How to convert comma-delimited file to pipe-delimi

2019-06-08 23:24发布

问题:

There are lots of search results on the web (and in SO) for something similar to what I need to do, but I haven't run into a solution yet for my particular situation.

I have a comma-delimited file in which only columns that have commas within them have double quotes around them. Other fields that have no comma in them are simply separated by the comma.

Take this example:

123,"box,toy",phone,"red,car,cat,dog","bike,pencil",man,africa,yellow,"jump,rope"

The output for that line needs to be:

123|box,toy|phone|red,car,cat,dog|bike,pencil|man|africa|yellow|jump,rope

I have this code currently:

Using sr As New StreamReader(csvFilePath)
    Dim line As String = ""
    Dim strReplacerQuoteCommaQuote As String = Chr(34) & "," & Chr(34)
    Dim strReplacerQuoteComma As String = Chr(34) & ","
    Dim strReplacerCommaQuote As String = "," & Chr(34)

    Do While sr.Peek <> -1
        line = sr.ReadLine
        line = Replace(line, strReplacerQuoteCommaQuote, "|")
        line = Replace(line, strReplacerQuoteComma, "|")
        line = Replace(line, strReplacerCommaQuote, "|")
        line = Replace(line, Chr(34), "")

        Console.WriteLine("line: " & line)
    Loop
End Using

The problem with that process is when I get to the fourth Replace() line the string looks like this:

123|box,toy|phone|red,car,cat,dog|bike,pencil|man,africa,yellow|jump,rope

So man and africa need pipes after them, but I can't just do a Replace on all commas, obviously.

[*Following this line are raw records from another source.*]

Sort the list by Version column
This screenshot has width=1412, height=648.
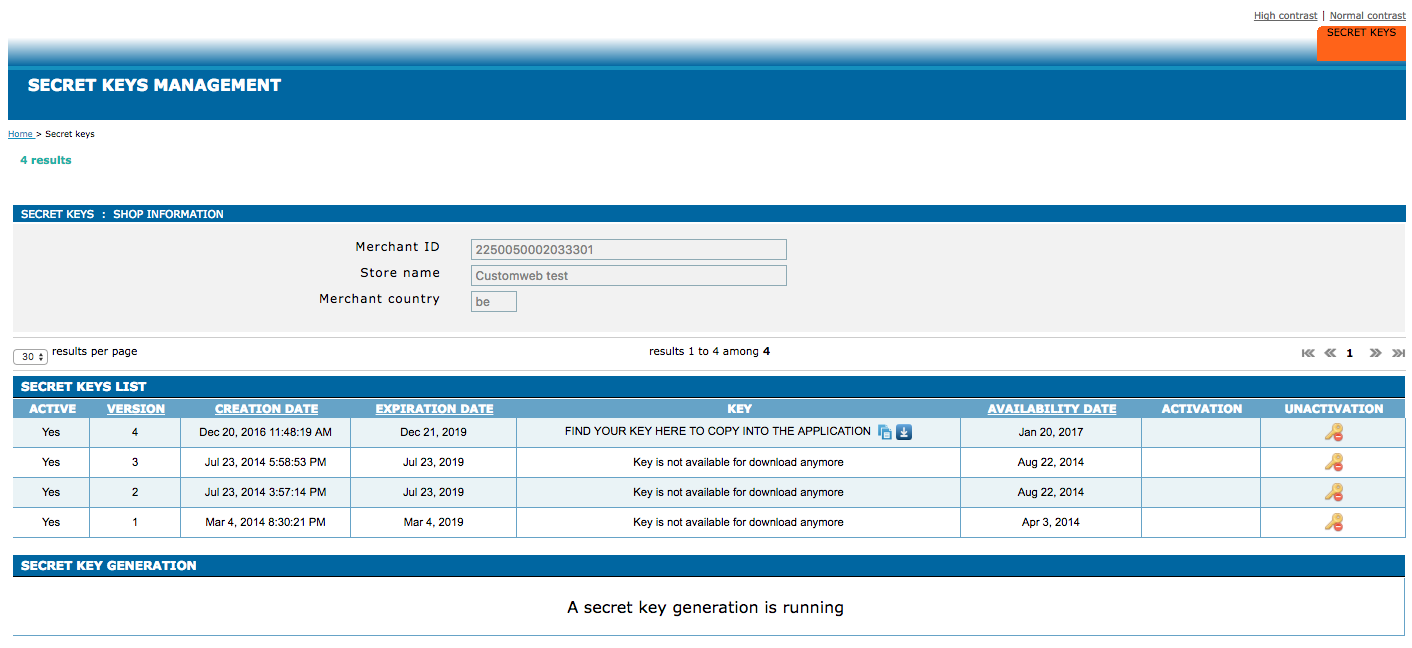[136, 409]
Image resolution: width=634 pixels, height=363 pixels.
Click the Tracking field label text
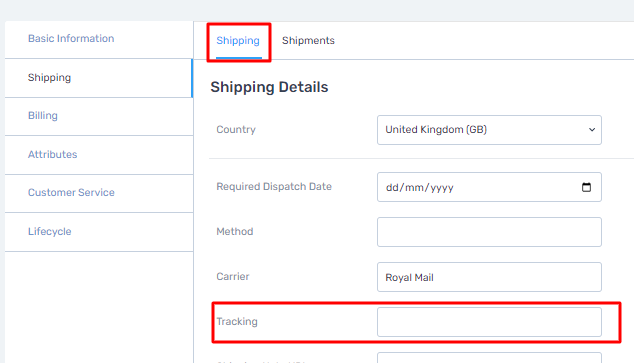(x=237, y=322)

How can I do this? Is there a RegEx statement that could handle this?

UPDATE With Working Code

The link in Avinash's comment had the answer that I went with. I Imported System.Text.RegularExpressions and used the following:

Using sr As New StreamReader(csvFilePath)
    Dim line As String = ""
    Dim strReplacerQuoteCommaQuote As String = Chr(34) & "," & Chr(34)
    Dim strReplacerQuoteComma As String = Chr(34) & ","
    Dim strReplacerCommaQuote As String = "," & Chr(34)

    Do While sr.Peek <> -1
        line = sr.ReadLine
        Dim pattern As String = "(,)(?=(?:[^""]|""[^""]*"")*$)"
        Dim replacement As String = "|"
        Dim regEx As New Regex(pattern)

        Dim newLine As String = regEx.Replace(line, replacement)
        newLine = newLine.Replace(Chr(34), "")

        Console.WriteLine("newLine: " & newLine)
    Loop
End Using

回答1:

This seems to work for your example:

Dim result = Regex.Replace(input, ",(?=([^""]*""[^""]*"")*[^""]*$)", Function(m) m.Value.Replace(",", "|"))
result = result.Replace(Chr(34), "")

See the accepted answer here for the regex explanation and be sure to upvote @mathematical.coffee's answer there while you're at it as I basically just stole his regex.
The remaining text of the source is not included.